Grandmother’s advice?  Not necessarily, Maureen Dowd tells us today.  Ray Fisher, a Columbia economics prof, conducted a two-year study which led him to conclude:

It isn’t exactly that smarts were a complete turnoff for men: They preferred women whom they rated as smarter — but only up to a point … It turns out that men avoided women whom they perceived to be smarter than themselves. The same held true for measures of career ambition — a woman could be ambitious, just not more ambitious than the man considering her for a date.

… So, yes, the stereotypes appear to be true: We males are a gender of fragile egos in search of a pretty face and are threatened by brains or success that exceeds our own.

Dowd goes on to recount the recent bad news for successful, intelligent women that the NY Times has been recording, some of it covered on this blog.

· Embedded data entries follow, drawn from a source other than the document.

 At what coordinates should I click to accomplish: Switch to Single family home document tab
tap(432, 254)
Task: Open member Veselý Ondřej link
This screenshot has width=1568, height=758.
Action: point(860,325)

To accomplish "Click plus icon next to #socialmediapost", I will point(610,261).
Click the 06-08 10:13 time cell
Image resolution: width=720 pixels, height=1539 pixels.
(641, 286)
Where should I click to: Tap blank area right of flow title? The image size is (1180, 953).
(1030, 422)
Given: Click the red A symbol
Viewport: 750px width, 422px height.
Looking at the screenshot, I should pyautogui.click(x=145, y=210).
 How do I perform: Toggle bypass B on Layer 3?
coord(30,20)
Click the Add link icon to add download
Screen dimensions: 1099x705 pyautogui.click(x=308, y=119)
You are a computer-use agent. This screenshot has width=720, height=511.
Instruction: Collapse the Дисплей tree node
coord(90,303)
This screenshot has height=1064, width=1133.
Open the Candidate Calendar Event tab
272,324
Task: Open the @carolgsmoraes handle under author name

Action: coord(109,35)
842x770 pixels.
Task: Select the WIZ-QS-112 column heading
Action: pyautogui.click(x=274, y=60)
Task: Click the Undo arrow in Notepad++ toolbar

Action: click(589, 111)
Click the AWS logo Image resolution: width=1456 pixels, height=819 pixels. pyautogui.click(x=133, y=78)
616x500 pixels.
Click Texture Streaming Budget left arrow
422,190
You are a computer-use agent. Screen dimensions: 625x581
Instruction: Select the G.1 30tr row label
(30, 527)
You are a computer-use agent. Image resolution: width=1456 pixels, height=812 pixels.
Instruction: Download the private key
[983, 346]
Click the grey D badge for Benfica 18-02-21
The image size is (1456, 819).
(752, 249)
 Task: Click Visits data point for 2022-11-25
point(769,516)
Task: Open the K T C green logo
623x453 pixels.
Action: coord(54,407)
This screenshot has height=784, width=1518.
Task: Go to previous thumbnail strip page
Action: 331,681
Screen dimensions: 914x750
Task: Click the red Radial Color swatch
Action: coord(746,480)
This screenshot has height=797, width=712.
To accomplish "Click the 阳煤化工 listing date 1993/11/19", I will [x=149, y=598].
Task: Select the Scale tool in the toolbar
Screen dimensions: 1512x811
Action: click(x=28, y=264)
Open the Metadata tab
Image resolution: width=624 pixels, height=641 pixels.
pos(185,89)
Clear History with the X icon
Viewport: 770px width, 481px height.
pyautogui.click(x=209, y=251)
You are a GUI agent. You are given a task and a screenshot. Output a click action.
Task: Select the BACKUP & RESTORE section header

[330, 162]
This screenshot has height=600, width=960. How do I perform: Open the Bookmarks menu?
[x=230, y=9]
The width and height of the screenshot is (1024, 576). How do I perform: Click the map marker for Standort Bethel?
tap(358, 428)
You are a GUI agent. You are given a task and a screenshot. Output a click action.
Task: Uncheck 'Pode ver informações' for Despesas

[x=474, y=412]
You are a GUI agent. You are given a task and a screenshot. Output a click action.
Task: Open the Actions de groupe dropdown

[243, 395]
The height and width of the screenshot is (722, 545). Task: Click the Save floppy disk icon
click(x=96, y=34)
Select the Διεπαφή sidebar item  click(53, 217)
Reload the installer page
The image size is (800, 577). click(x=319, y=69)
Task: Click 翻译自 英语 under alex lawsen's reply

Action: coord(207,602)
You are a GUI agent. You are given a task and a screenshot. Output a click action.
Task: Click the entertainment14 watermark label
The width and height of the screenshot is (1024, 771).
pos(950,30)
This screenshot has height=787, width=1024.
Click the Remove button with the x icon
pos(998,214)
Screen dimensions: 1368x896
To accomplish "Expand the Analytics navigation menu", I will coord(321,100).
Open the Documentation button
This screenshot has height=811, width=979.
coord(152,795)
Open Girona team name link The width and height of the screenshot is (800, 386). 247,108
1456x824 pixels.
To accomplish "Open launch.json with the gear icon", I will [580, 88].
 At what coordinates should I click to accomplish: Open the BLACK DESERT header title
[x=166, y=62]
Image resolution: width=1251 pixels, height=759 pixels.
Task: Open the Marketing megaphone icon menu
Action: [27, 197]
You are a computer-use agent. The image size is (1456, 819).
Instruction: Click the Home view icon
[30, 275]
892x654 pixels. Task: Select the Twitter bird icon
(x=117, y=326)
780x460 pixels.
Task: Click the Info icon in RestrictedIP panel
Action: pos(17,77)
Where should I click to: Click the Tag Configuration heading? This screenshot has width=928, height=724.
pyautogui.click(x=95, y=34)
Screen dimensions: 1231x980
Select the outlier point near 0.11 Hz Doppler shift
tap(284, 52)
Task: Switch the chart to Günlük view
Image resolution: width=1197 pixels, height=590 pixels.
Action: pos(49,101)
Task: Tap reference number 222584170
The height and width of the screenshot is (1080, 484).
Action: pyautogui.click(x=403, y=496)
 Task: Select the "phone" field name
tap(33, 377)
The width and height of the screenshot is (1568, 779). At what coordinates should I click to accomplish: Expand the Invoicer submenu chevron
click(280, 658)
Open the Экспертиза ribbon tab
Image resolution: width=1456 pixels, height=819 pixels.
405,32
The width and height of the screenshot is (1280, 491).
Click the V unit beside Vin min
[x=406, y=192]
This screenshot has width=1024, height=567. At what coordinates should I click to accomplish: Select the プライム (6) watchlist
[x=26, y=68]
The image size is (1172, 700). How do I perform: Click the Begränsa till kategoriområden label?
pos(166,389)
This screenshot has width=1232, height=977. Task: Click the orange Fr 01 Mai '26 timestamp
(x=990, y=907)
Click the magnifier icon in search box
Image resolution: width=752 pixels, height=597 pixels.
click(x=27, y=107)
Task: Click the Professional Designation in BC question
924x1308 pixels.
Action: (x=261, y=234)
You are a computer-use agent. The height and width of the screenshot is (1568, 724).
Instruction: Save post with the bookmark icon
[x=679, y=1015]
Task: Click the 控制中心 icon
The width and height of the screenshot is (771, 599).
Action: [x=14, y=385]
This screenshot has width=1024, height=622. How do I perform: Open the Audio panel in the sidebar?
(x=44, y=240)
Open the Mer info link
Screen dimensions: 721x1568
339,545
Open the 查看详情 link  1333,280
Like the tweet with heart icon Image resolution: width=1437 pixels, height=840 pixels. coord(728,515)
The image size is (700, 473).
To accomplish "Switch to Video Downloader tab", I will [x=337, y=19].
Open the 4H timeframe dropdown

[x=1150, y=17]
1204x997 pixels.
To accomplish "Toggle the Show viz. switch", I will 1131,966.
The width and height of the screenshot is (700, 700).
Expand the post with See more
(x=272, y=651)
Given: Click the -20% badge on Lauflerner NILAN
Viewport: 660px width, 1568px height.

And the news about having a zaftig figure (big hips = smarter kids) comes as no surprise after this post.

One has to wonder how one’s very bright friends ever ‘find a man.’  Hmmmmm.

4 thoughts on ““Never let him think you are smarter”

  1. Of the guys I know, brightness would be strongly correlated with “not dating”. Maybe bright people just make for more demanding partners.

  2. Heh. I had a post related to this back in January, about what sorts of conclusions we can draw from anecdotal evidence that (as Pelle Carlberg puts it) “clever boys like clever girls more than clever girls like clever boys.”

    The claim that there’s an imbalance in how heterosexual men and women value intelligence in dating relationships doesn’t strike me as nearly as ridiculous as some of the other claims that Dowd makes here — zaftig figures, etc. It’s at least interesting to see what looks like empirical evidence supporting the anecdotal evidence I talk about in my post back in January.